> **SOURCE DATA**:
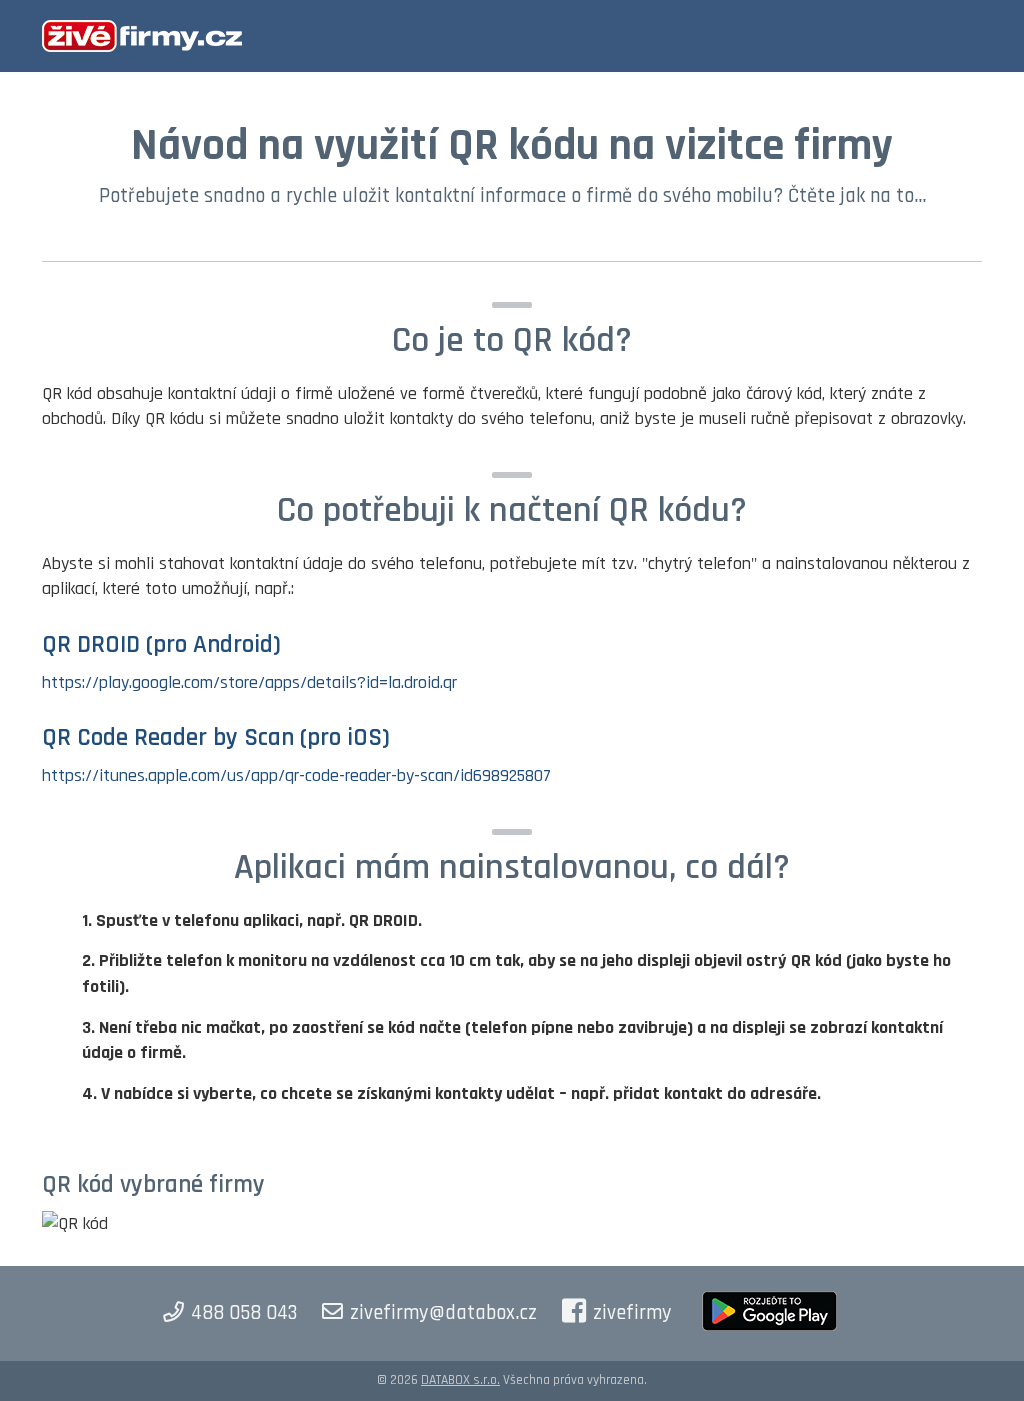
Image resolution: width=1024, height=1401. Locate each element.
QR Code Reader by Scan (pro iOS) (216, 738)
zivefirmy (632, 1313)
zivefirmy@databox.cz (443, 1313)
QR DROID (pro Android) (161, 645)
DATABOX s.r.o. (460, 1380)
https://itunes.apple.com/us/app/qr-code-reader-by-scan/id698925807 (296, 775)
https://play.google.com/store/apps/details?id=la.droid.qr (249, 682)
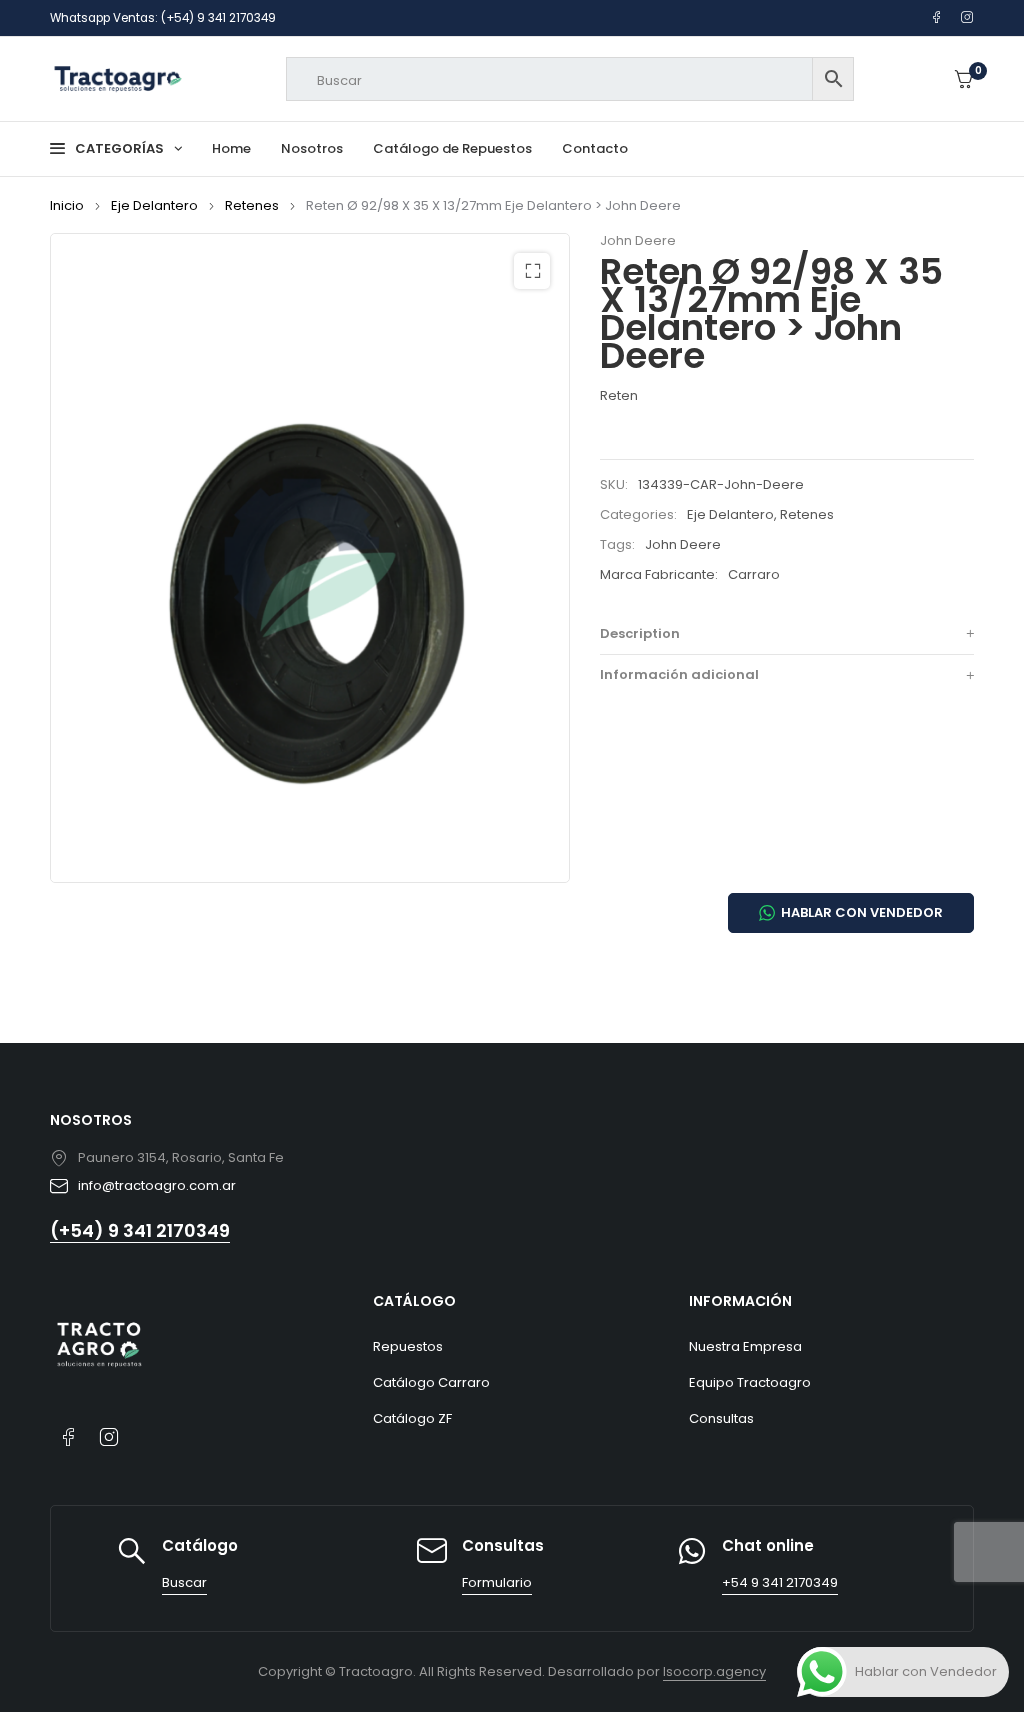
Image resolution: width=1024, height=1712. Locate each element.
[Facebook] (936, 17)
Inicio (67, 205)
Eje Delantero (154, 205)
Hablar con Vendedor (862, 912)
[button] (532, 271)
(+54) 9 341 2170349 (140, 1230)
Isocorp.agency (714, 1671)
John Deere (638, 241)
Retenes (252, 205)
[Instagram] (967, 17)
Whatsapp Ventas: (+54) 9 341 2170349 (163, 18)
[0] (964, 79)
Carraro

> **WHAT TO DO**:
Verbatim output of every entry above is required, though pictures are to be left out.

> **WORKED SOLUTION**:
Image resolution: width=1024, height=1401. Locate each element.
QR Code Reader by Scan (pro iOS) (216, 738)
zivefirmy (632, 1313)
zivefirmy@databox.cz (443, 1313)
QR DROID (pro Android) (161, 645)
DATABOX s.r.o. (460, 1380)
https://itunes.apple.com/us/app/qr-code-reader-by-scan/id698925807 (296, 775)
https://play.google.com/store/apps/details?id=la.droid.qr (249, 682)
Image resolution: width=1024, height=1712. Locate each element.
[Facebook] (936, 17)
Inicio (67, 205)
Eje Delantero (154, 205)
Hablar con Vendedor (862, 912)
[button] (532, 271)
(+54) 9 341 2170349 (140, 1230)
Isocorp.agency (714, 1671)
John Deere (638, 241)
Retenes (252, 205)
[Instagram] (967, 17)
Whatsapp Ventas: (+54) 9 341 2170349 (163, 18)
[0] (964, 79)
Carraro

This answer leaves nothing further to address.